During the making of kin, was there much internal debate about the ordering of the tracks and the videos? How long did it take to form a complete vision of the story that you wanted to tell with these songs and videos?
The process of Kin started after our first live show in August 2011 where I had my first physical encounter with the audience. After nine months of hard labour I displayed it and now it is being delivered to its next of kin. It was made chronologically both sonically and visually in real time, as all our work is to preserve the now. The same way it is also delivered to you and is best experienced. Kin is iamamiwhoami in a shape that can be embraced by the audience. It tells the story of iamamiwhoami’s process of its creation and the sacrifices and made along the way.
Who did you work with to create the videos for Kin? Has it been the same people all along over the past three years, or have you collaborated with other visual artists as well?
The same visual collaborators have been with us since the beginning . Creating is an isolated process.
You’ve spoken about wanting to create a space in which iamamiwhoami can have longevity. How do you see the band developing from here, either in terms of your art or of remaining on the edges of the traditional music industry?

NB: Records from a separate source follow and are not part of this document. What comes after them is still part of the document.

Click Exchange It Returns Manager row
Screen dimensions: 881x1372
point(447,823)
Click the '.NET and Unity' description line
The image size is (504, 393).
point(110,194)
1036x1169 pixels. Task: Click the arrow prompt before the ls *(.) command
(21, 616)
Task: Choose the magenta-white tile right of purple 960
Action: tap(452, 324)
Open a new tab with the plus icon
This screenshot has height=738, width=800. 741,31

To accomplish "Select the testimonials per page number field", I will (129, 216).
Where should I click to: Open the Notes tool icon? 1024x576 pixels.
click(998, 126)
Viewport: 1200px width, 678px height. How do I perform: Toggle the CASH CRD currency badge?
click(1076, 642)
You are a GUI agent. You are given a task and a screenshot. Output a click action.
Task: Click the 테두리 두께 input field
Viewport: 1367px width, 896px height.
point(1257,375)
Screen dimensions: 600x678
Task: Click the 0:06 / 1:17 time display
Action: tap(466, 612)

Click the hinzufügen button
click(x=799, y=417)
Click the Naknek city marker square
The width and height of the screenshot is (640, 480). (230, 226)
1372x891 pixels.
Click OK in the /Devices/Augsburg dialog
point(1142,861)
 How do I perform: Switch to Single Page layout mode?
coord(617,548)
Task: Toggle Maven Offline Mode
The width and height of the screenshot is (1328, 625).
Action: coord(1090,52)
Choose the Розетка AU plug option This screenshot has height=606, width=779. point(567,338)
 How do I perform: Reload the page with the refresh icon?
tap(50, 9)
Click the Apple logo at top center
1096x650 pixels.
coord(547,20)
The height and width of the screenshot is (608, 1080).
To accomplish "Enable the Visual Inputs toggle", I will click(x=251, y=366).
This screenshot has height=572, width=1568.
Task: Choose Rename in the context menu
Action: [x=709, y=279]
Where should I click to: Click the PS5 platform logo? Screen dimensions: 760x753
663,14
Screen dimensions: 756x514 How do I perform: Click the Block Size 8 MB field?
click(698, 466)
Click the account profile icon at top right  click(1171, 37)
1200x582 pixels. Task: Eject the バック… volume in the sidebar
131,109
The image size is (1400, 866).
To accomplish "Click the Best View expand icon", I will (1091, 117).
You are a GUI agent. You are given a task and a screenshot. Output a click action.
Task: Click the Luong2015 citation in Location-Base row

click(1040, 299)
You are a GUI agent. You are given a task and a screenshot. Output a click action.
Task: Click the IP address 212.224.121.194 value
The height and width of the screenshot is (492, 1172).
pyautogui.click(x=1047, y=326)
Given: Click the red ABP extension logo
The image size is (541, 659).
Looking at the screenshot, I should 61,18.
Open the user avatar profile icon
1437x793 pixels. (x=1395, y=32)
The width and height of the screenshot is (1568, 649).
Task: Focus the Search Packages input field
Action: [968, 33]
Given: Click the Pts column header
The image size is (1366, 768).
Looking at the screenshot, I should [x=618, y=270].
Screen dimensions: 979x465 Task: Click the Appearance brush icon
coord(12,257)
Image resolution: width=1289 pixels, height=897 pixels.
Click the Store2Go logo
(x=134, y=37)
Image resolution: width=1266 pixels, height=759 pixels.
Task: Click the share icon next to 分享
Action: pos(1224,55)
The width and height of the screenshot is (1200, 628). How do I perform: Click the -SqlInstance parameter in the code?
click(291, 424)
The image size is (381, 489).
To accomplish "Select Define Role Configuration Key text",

I’m now in midst of delivering kin to my significant others so they can care for it. Talking about it with you is also part of the creative process. As we create in real time, I will see where it will take us after the delivery is complete and when I have a need to build new songs and a purpose for further communication.
iamamiwhoami has won a number of awards, including Digital Genius at this year’s MTV OMAs. Do awards mean anything to you as an artist, or is that purely an industry thing that is very much outside of what iamamiwhoami is about?
It is appreciation in different forms. It is convention celebrating the irregular. An interesting juxtaposition which should be celebrated itself.
Finally, now that you are doing more traditional interviews, I thought it might be fun to pose some of the questions from your first interview again:
Is this a spiritual journey?
It is the contrasts of the emotional and indifferent journey of iamamiwhoami in episodes.
Can you be trusted?
Trusted. But not relied on.
Is there anything of greater value than identity?
Yes. Liberty.
iamamiwhoami will perform at the Southbank Centre’s Ether Festival on 10 October, and the album Kin is available now via Coop.